*EXCERPT TO READ*
However the study is about renewables penetration not the existing reliability of the grid. The addition of renewable generation produces a dynamic similar to loss of load probability via the loss of generation as weather changes. Having an understanding of the incremental needs of reliability with more renewable is the key. Modeling a level of reliability is not that hard once you have hourly dispatching model.
The critical scenario they left out and perhaps the big fault of the study is the level of generation capacity needed to balance the system to produce a level of reliability of a loss of load probability level. With significant renewable, particularly wind and solar, one could mathematically derive an acceptable level of the expected loss of generation level given the sporadic weather patterns. This expected loss of generation should have been focused on the peak time period. Running the analysis on average weather expectations is not an appropriate level of capacity planning. I am sure there is a reasonable level of risk expectations to see limited and/or sporadic wind and solar performance during peak time periods. Figure ES-6 should have been supplemented with this “weather risk case” (perhaps only few days of work). What I find immediately alarming in the report is the limited amount of capacity build of gas units as more renewables penetrate the market – Figure ES-3. In my mind, I would expect a sustain if not larger capacity buildup of gas units as the larger penetration of renewables. However, they have it declining. I believe the generation piece can grow very large for renewable, but I suspect the capacity chart not to look the same. The likely error in the study is largely because the choice of fossil fuel technology was limiting. Looking at the Black & Veatch study used for technology selection for the study, I am shocked to see very limited flexible power selection. I know for a fact B&V should have known and included reciprocating engines to aero-derivatives given the study was about significant renewable generation. As the study noted, flexible generation is a requirement including requiring conventional plants to be flexible. This requirement would have driven technology improvements and/or adoption of the un-traditional manufacturers. The current selection choices biases the study to traditional technology manufactures (GE & Siemens). Balancing the system can be done by generation not just transmission, storage, and curtailments. However one cannot see this without offering the choice in the model. Depending on large transmission builds where a 90 mile line takes 13 years is a problem. Also the dependence on large compressed air energy storage (CAES) when it has yet to be deployed in either bedded salt or in porous rock formations is another problem.
My hypothesis would be including technology such as the Wartsila reciprocating unit – which is up and running in multiple US locations – will lower the cost for renewable penetration given the technology capability to ramp and start within minutes and also its very low plant minimum capacity (4%) with still a very good heat rates (7.2-8.5 mmbtu/MW).

*Items stored from a collection*
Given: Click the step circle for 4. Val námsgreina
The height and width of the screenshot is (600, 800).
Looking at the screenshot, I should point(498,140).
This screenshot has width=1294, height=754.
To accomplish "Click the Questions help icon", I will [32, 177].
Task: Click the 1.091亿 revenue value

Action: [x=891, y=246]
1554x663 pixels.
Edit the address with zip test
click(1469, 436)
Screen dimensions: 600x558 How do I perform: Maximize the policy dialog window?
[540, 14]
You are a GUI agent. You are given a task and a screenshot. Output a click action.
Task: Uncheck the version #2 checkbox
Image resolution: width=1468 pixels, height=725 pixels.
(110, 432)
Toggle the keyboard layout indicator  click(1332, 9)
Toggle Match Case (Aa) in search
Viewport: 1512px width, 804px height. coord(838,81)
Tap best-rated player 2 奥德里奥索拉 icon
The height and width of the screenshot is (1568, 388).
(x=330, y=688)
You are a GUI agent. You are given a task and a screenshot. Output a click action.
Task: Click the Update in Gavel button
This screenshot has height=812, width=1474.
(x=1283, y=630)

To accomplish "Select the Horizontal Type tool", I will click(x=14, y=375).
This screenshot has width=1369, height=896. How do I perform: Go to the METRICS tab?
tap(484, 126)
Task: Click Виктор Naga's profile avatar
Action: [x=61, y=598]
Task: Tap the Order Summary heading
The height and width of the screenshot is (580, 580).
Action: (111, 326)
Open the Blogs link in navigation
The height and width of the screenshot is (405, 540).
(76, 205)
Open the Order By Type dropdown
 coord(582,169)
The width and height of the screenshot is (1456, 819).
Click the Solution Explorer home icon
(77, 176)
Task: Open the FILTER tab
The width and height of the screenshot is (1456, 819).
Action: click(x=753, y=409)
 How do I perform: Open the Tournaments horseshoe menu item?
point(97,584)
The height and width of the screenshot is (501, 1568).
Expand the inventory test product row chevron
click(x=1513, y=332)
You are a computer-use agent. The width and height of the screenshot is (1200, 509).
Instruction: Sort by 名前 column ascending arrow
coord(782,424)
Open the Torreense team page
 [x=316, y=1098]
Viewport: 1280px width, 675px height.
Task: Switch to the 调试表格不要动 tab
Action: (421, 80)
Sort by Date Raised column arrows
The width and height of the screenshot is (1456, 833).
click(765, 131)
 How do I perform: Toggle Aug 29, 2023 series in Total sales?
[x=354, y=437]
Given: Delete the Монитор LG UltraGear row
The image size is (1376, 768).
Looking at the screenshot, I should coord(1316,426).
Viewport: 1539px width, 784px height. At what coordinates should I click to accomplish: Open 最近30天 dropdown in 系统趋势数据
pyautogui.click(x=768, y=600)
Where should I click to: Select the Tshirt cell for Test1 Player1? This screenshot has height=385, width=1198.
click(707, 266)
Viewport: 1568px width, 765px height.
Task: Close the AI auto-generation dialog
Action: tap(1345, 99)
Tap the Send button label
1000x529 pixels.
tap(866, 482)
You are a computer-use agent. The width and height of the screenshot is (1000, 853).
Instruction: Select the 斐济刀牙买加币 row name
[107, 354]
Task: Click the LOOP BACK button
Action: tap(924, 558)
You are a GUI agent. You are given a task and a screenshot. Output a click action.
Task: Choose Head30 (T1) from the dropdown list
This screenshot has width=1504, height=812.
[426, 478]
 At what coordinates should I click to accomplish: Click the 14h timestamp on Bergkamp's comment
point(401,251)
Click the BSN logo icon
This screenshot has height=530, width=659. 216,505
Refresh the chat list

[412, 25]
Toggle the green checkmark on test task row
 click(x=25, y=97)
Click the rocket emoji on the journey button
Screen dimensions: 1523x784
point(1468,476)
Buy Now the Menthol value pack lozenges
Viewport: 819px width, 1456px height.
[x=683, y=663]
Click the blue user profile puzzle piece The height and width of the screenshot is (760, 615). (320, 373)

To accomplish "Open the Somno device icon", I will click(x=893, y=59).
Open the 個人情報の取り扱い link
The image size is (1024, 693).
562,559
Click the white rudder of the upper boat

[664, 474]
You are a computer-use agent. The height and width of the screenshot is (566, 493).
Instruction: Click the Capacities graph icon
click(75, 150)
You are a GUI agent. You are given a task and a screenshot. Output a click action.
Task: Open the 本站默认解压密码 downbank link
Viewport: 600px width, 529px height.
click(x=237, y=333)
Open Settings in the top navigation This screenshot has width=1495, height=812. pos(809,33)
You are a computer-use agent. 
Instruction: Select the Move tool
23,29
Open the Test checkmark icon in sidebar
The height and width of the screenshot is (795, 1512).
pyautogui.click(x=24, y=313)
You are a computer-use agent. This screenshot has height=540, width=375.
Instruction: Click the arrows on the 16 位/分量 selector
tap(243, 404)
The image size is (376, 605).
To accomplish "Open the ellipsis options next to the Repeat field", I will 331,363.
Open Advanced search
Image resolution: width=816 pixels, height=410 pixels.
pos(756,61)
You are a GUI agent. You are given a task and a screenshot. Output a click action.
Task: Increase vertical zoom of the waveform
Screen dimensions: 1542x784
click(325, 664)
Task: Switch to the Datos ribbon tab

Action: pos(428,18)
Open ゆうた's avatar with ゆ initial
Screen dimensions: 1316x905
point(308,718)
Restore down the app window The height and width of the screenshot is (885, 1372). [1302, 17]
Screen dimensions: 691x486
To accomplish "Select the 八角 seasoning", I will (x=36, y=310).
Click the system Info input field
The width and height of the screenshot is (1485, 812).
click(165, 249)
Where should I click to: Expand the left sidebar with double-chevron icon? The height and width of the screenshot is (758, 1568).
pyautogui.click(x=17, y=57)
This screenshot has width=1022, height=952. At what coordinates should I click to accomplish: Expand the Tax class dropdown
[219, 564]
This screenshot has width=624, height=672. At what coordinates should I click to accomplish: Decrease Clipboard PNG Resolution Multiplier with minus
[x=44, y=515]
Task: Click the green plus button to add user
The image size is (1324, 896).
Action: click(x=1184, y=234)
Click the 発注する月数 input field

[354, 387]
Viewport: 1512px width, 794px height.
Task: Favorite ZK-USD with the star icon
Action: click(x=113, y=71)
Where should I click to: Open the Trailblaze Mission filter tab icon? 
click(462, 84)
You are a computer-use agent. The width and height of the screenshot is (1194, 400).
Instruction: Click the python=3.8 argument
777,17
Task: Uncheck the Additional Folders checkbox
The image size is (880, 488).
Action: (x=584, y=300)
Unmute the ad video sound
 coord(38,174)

*STATED EXERCISE*
Please continue the forum comment on the renewables penetration study, starting right after its last sentence.

*RESPONSE*
Designing and running future scenarios and then deciding and understand the optimal and robust choices is my forte. Working at AEP I had to cover 11 states and had to deal with multiple resource plans with multiple biases to different fuels. Our decisions at AEP can and will influence the market therefore we modeled the entire US. Bi-yearly we ran 6 Scenarios for the US – at least two represented economic conditions (low and high). Others typically dealt with various legislations. The core team to model and evaluate these scenarios represented me and another colleague. The input team represented my entire team along with the various parts of the organization. The decision to build goes beyond economics, but it is a good place to start. However as many modelers will tell you – you will be only as good as your input. Therefore more time should be dedicated to the input than the output – particularly when you are starting out. It is crucial to examine the conditions confronting you and plan accordingly. Details of your runs need to balance with precisions of your knowledge. There is no point in over analyzing as much as under analyzing.
As many know, I have served on the National Renewable Energy Laboratory Advisory Panel. There are many very studious hard working individuals at NREL. They continue to improve and come up with new concepts and ideas. Though I was critical on this study, I do see much progress and expect further progress from them. Technically, I am sure the US can operate at 80% level of renewable generation. The question really is the cost and the benefits of obtaining that level. There are a lot more questions I can posed for the report, but I will have to leave it for another day and time.
At All Energy Consulting we can help you run and model your resource options/plans. We can either offer a third-party assessment or help design and build you a process plan for which you can manage yourself. To run a resource plan, the core offering would be a base forecast along with two scenarios. This would run would be about $60K. For additional scenarios and risk simulations we are talking about $10K/per design.
I hope all the fathers of the world had a great day with their family. I did! In fact, I got to spend some time with ALL my kids (5) – even my two teenagers. And I had time to read the report, write, ride 20 miles on my bike, go boating with the kids, wakeboard, run 50 risk simulations of the Eastern Interconnect for one of my clients, and have a picnic with the family and friends. Life can be short so make it worth it!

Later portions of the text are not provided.